*** Opening of Data ***

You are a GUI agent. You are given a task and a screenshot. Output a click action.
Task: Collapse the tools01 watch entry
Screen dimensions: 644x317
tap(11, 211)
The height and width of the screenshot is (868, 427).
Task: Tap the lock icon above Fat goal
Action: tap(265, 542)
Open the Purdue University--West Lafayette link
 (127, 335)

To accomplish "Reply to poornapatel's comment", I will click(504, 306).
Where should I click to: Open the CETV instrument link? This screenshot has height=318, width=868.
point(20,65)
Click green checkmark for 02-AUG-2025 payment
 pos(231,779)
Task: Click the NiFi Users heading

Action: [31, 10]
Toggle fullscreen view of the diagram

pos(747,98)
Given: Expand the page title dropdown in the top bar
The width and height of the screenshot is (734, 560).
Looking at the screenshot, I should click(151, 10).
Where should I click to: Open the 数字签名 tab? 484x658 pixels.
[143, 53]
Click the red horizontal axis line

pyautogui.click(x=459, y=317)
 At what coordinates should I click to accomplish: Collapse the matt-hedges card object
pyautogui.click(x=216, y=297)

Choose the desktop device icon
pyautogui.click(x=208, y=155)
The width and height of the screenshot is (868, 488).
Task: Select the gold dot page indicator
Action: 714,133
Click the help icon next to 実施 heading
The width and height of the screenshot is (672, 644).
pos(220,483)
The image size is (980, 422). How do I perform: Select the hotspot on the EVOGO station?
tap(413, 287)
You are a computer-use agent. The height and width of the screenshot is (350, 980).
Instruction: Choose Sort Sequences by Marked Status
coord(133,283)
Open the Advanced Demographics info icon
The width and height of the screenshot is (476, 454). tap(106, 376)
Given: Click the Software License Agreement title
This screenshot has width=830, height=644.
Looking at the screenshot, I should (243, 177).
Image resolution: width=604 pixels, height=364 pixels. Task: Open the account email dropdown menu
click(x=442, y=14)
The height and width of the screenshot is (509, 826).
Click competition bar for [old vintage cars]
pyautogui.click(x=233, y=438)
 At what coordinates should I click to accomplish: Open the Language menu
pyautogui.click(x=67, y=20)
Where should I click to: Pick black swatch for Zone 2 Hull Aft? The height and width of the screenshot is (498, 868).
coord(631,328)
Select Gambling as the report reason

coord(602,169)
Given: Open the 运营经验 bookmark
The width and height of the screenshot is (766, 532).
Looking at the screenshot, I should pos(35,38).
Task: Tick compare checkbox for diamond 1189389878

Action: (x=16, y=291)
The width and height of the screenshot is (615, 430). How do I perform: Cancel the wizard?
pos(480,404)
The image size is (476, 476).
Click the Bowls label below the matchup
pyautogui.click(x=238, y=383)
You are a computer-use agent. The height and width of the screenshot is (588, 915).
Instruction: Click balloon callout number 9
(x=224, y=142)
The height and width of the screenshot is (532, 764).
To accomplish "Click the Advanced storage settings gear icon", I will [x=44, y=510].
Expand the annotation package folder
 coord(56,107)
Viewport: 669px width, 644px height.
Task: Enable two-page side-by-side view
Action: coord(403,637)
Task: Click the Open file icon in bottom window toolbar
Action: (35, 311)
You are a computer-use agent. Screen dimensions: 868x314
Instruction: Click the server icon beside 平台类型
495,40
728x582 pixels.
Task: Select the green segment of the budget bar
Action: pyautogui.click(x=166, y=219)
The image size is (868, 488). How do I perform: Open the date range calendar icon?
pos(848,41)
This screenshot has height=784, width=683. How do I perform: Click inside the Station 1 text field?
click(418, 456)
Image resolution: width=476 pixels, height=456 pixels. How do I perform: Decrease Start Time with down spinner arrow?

*** Close of Data ***

**Task description:** Search the entries for the word "computer". Copy every line where it occurs.

**Final answer:**
You are a computer-use agent. The height and width of the screenshot is (350, 980).
You are a computer-use agent. The height and width of the screenshot is (588, 915).
You are a computer-use agent. Screen dimensions: 868x314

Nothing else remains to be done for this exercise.